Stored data
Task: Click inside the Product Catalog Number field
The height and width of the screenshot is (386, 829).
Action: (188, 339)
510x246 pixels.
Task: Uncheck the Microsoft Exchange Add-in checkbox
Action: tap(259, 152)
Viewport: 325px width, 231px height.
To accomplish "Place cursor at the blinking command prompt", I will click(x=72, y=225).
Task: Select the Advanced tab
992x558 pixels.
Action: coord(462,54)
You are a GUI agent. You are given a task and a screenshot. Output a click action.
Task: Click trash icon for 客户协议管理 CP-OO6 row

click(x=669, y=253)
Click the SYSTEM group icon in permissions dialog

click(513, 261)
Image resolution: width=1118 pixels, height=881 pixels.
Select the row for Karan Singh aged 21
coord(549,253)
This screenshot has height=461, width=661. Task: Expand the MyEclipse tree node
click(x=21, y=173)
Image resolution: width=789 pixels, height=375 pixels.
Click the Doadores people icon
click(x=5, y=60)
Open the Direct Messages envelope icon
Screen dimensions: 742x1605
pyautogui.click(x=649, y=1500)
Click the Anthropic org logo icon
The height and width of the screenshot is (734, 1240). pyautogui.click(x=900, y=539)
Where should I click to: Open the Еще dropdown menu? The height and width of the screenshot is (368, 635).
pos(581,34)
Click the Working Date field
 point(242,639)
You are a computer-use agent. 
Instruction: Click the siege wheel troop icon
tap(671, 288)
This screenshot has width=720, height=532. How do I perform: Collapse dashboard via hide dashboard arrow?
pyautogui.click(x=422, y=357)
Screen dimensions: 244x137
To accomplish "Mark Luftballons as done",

* [EXERCISE OBJECTIVE]:
What is needed here is an exact reproduction of all the entries.

* [PROBLEM SOLUTION]:
Task: Click inside the Product Catalog Number field
The height and width of the screenshot is (386, 829).
Action: (188, 339)
510x246 pixels.
Task: Uncheck the Microsoft Exchange Add-in checkbox
Action: tap(259, 152)
Viewport: 325px width, 231px height.
To accomplish "Place cursor at the blinking command prompt", I will click(x=72, y=225).
Task: Select the Advanced tab
992x558 pixels.
Action: coord(462,54)
You are a GUI agent. You are given a task and a screenshot. Output a click action.
Task: Click trash icon for 客户协议管理 CP-OO6 row

click(x=669, y=253)
Click the SYSTEM group icon in permissions dialog

click(513, 261)
Image resolution: width=1118 pixels, height=881 pixels.
Select the row for Karan Singh aged 21
coord(549,253)
This screenshot has height=461, width=661. Task: Expand the MyEclipse tree node
click(x=21, y=173)
Image resolution: width=789 pixels, height=375 pixels.
Click the Doadores people icon
click(x=5, y=60)
Open the Direct Messages envelope icon
Screen dimensions: 742x1605
pyautogui.click(x=649, y=1500)
Click the Anthropic org logo icon
The height and width of the screenshot is (734, 1240). pyautogui.click(x=900, y=539)
Where should I click to: Open the Еще dropdown menu? The height and width of the screenshot is (368, 635).
pos(581,34)
Click the Working Date field
 point(242,639)
You are a computer-use agent. 
Instruction: Click the siege wheel troop icon
tap(671, 288)
This screenshot has width=720, height=532. How do I perform: Collapse dashboard via hide dashboard arrow?
pyautogui.click(x=422, y=357)
Screen dimensions: 244x137
To accomplish "Mark Luftballons as done",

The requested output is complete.